The kilogram is getting an update.
No, your bathroom scales won’t suddenly become kinder and a kilo of fruit will still weigh a kilo. But the way scientists define the exact mass of a kilogram is about to change.
Until now, its mass has been defined by the granddaddy of all kilos: a golf ball-sized metal cylinder locked in a vault in France. For more than a century, it has been the one true kilogram upon which all others were based.
No longer.
Gathering in Versailles, west of Paris, governments are expected on Friday to approve plans to instead use a scientific formulation to define the exact mass of a kilo. The change is expected to have practical applications in industries and sciences that require ultra-precise measurements of mass.

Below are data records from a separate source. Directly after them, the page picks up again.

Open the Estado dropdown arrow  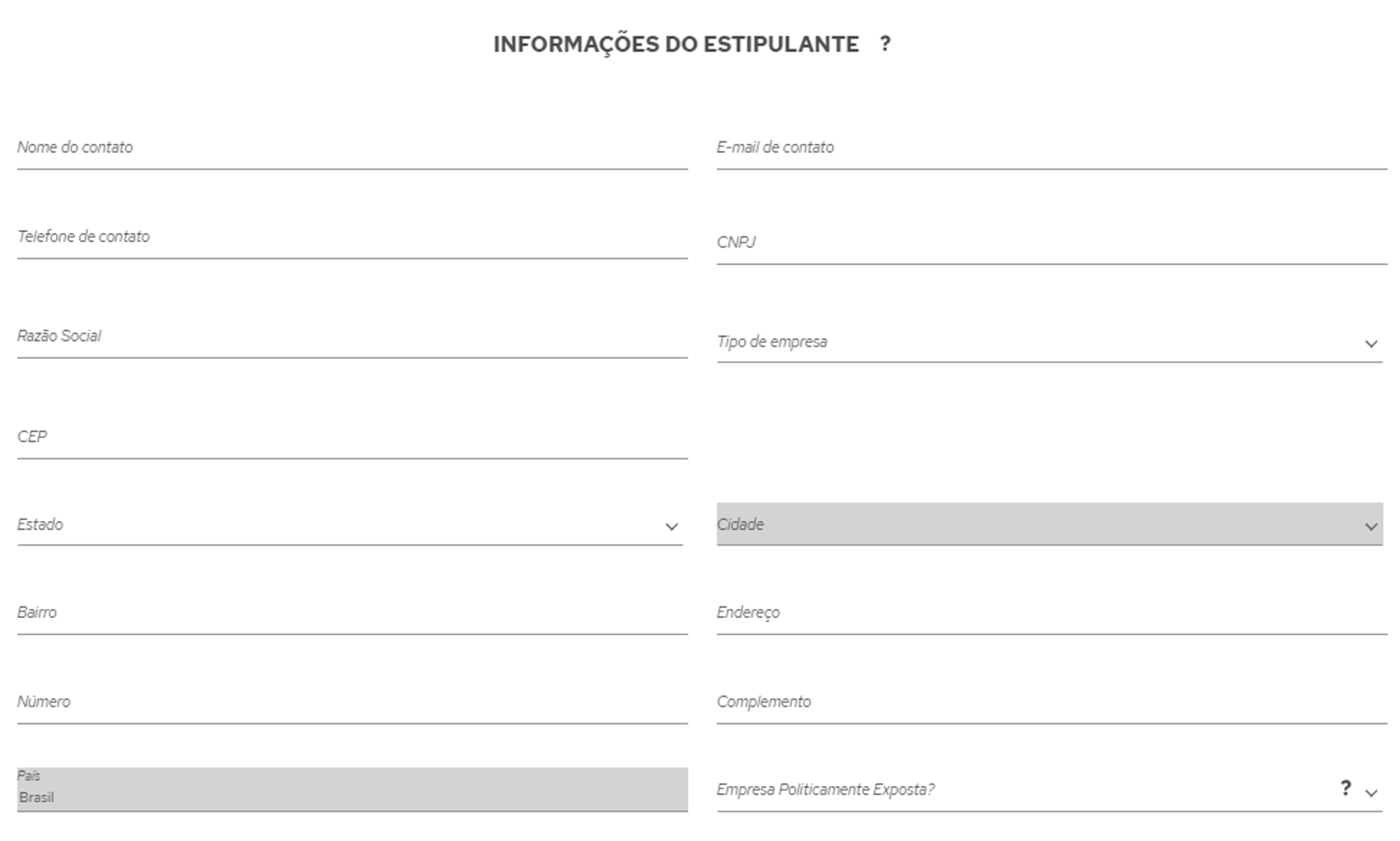pyautogui.click(x=671, y=527)
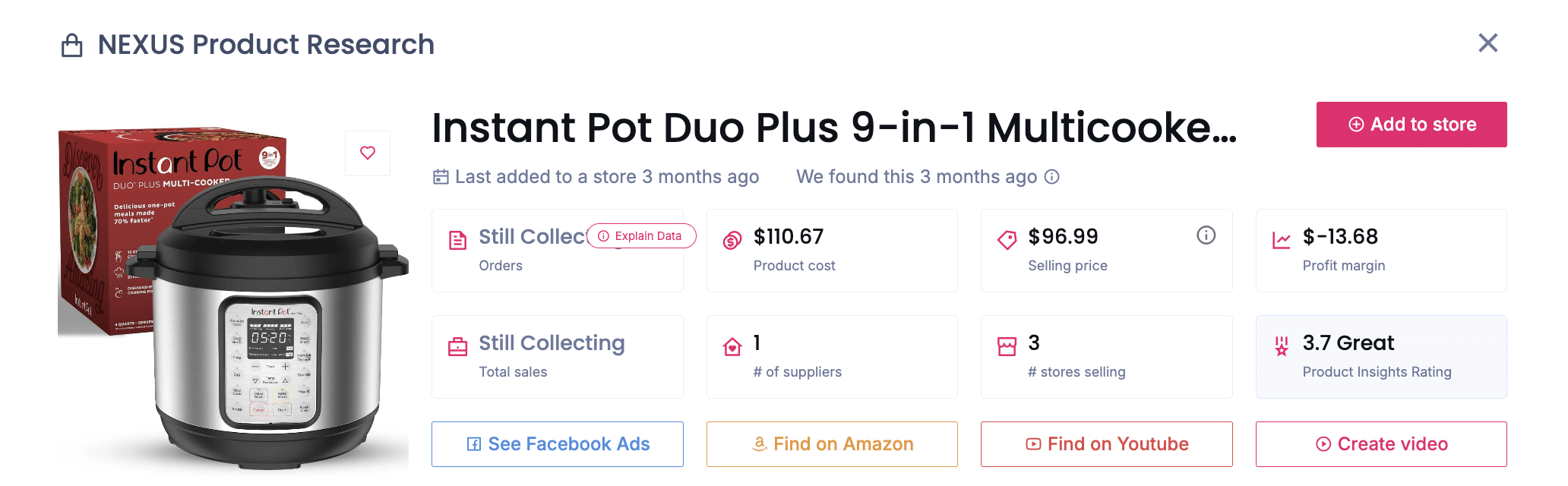
Task: Click the suppliers house icon
Action: coord(732,347)
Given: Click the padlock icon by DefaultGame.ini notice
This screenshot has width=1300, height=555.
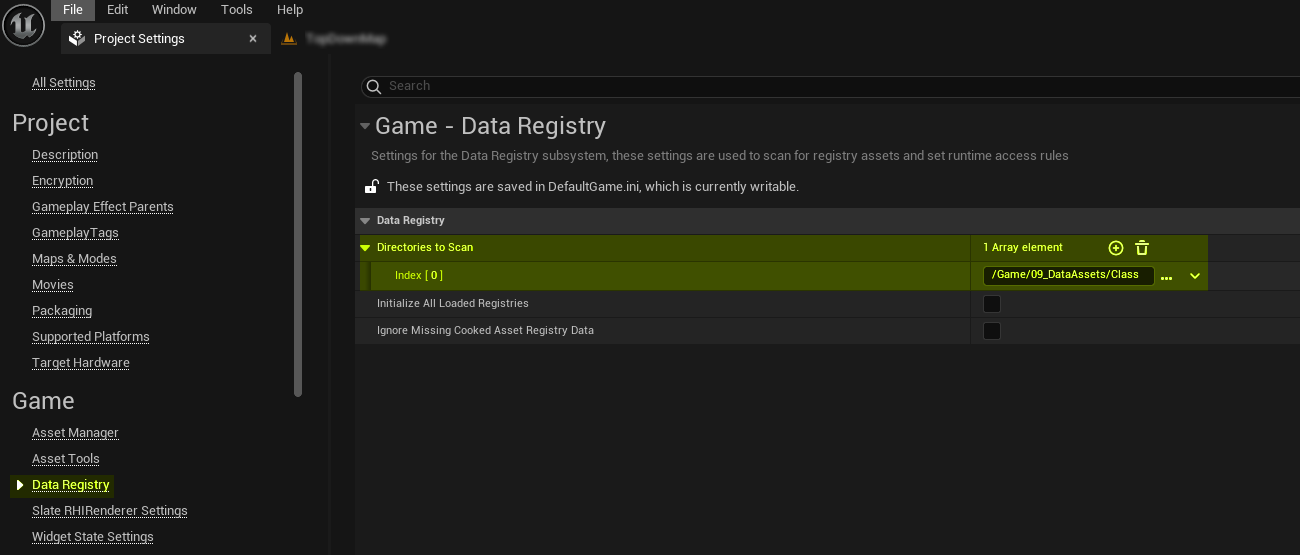Looking at the screenshot, I should point(371,187).
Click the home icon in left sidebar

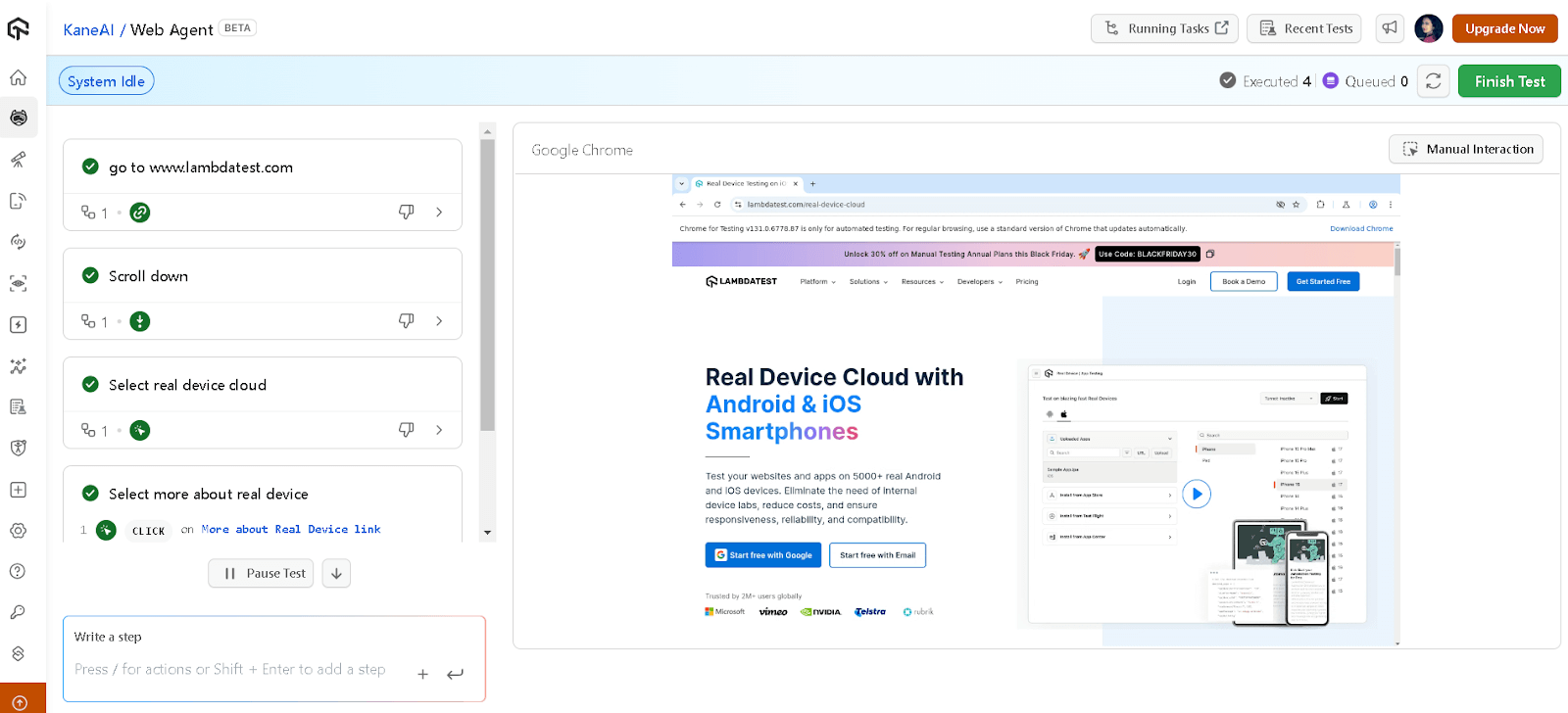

And it will mean redundancy for the so-called Grand K, the kilo that has towered above them all since 1889.
Made of a corrosion-resistant alloy of 90 percent platinum and 10 percent iridium, the international prototype kilo has rarely seen the light of day. Yet its role has been crucial, as the foundation for the globally accepted system for measuring mass upon which things like international trade depend.
Three different keys, kept in separate locations, are required to unlock the vault where the Grand K and six official copies — collectively known as “the heir and the spares” — are entombed together under glass bell-jars at the International Bureau of Weights and Measures, in Sevres on the western outskirts of Paris.